Operational toggles

  • リリースバージョン: Australia
  • 更新日 2026年03月12日
  • 所要時間:2分
  • You can control how much bandwidth an application uses on your system by mapping system run levels to operational toggles. An excessive bandwidth could impact your system performance and your users' experience.

    Operational toggles overview

    You can use system run levels to map descriptive names to operational toggle levels. System run levels define the operational state of your system based on the toggles and toggle levels you have configured. These levels help you manage the system's performance and resource allocation.

    Operational toggles can be used to throttle application performance during high-use periods. By adjusting operational toggles, you can limit the number of events or jobs running within an application's scope to help prevent system overload.

    You can also create operational toggles to enhance user experience. For example, a type-ahead search polling toggle might help users complete searches more quickly. You could add this toggle to enable users to perform type-ahead searches based on keystroke values, providing real-time search suggestions as they type.

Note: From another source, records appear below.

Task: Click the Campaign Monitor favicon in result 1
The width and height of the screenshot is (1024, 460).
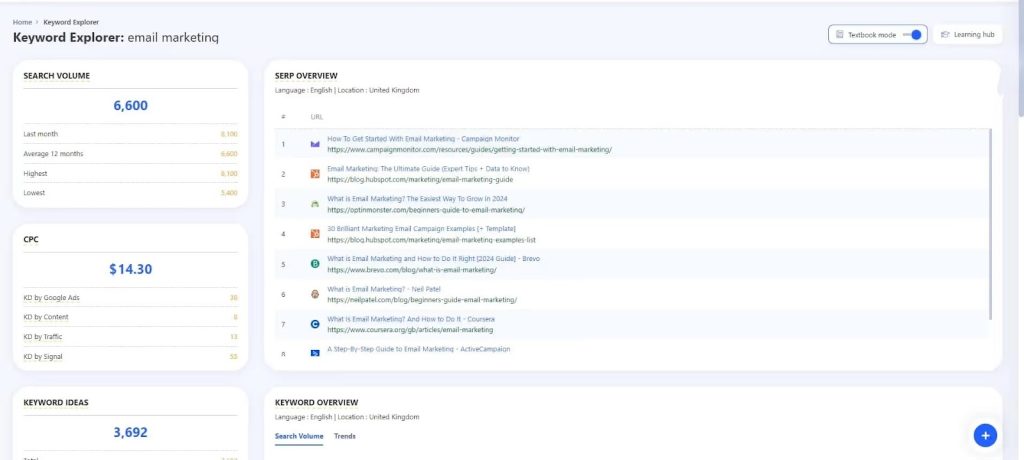Action: point(315,144)
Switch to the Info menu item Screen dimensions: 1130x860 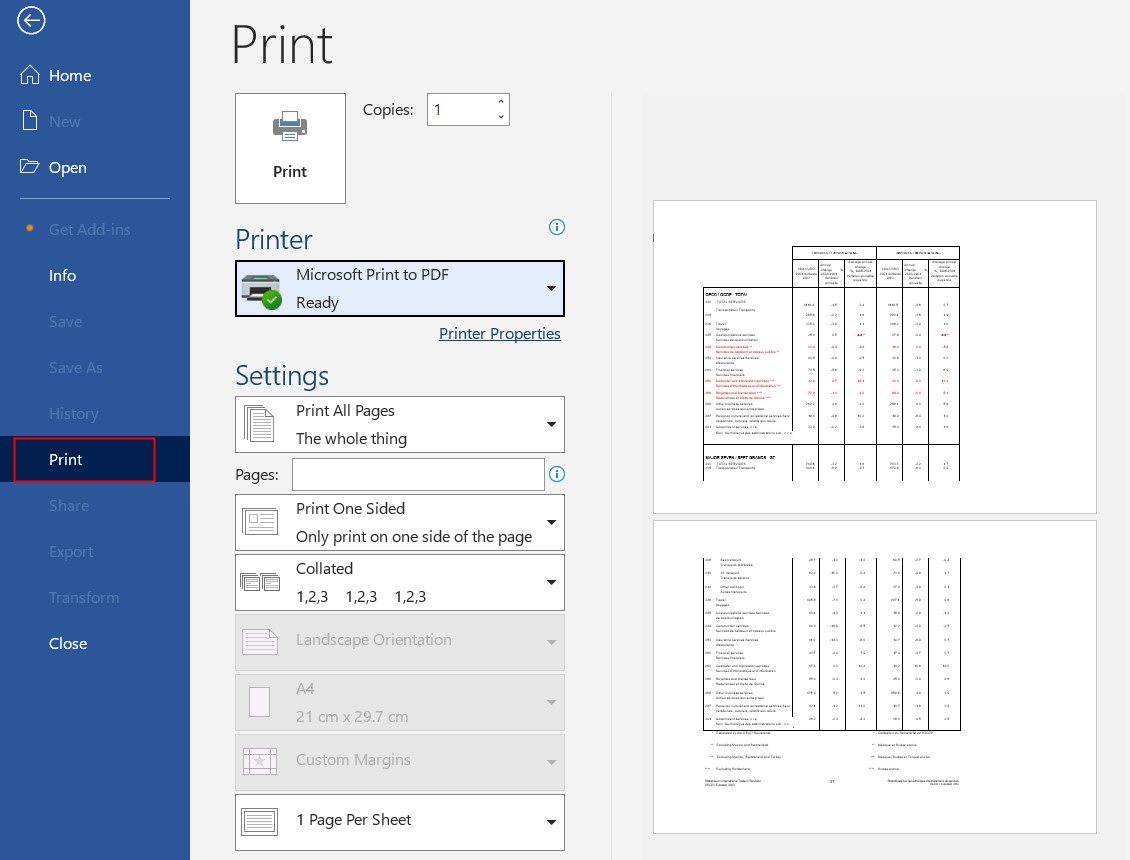point(62,275)
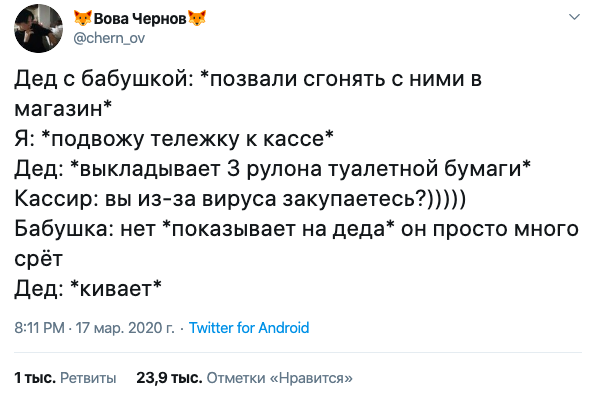Click the fox emoji before the name
Viewport: 597px width, 393px height.
83,18
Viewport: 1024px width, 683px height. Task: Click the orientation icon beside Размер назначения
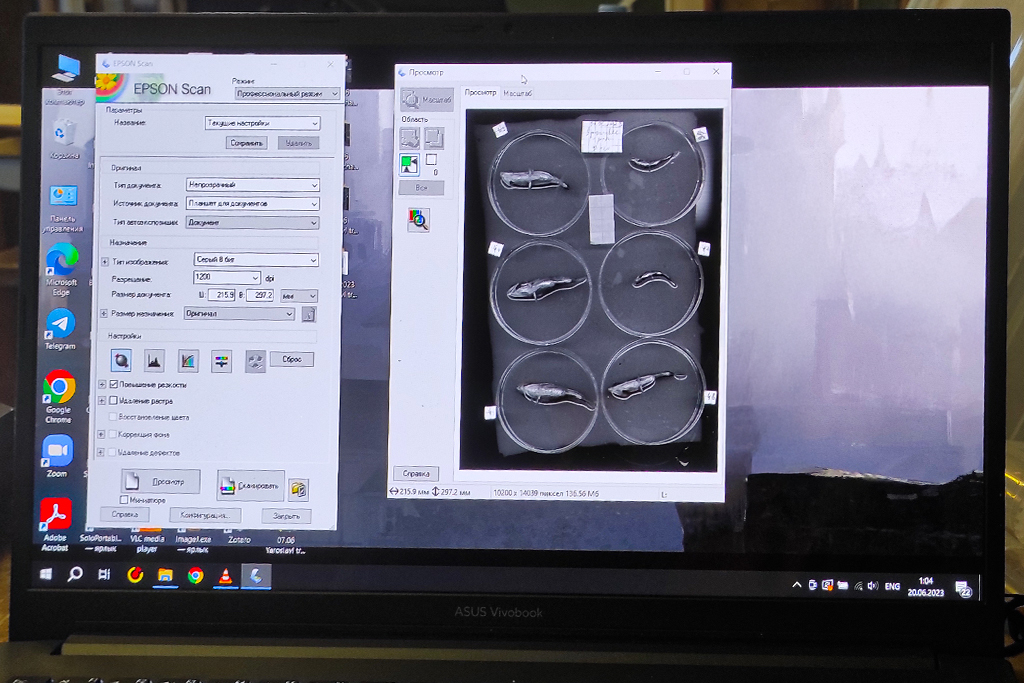coord(309,314)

    Operational toggle levels

    You can create different levels of your desired toggle. For example, you might want to perform a type-ahead search every keystroke or every fifth keystroke. For more information about toggle levels, see Create an operational toggle level.

    Run level toggle mapping

    You can associate the system run level to the toggle level with toggle mapping. Depending on your instance health, the API returns the appropriate toggle level value and exception roles. For information about how to create run level toggle mapping, see. Create run level toggle mapping.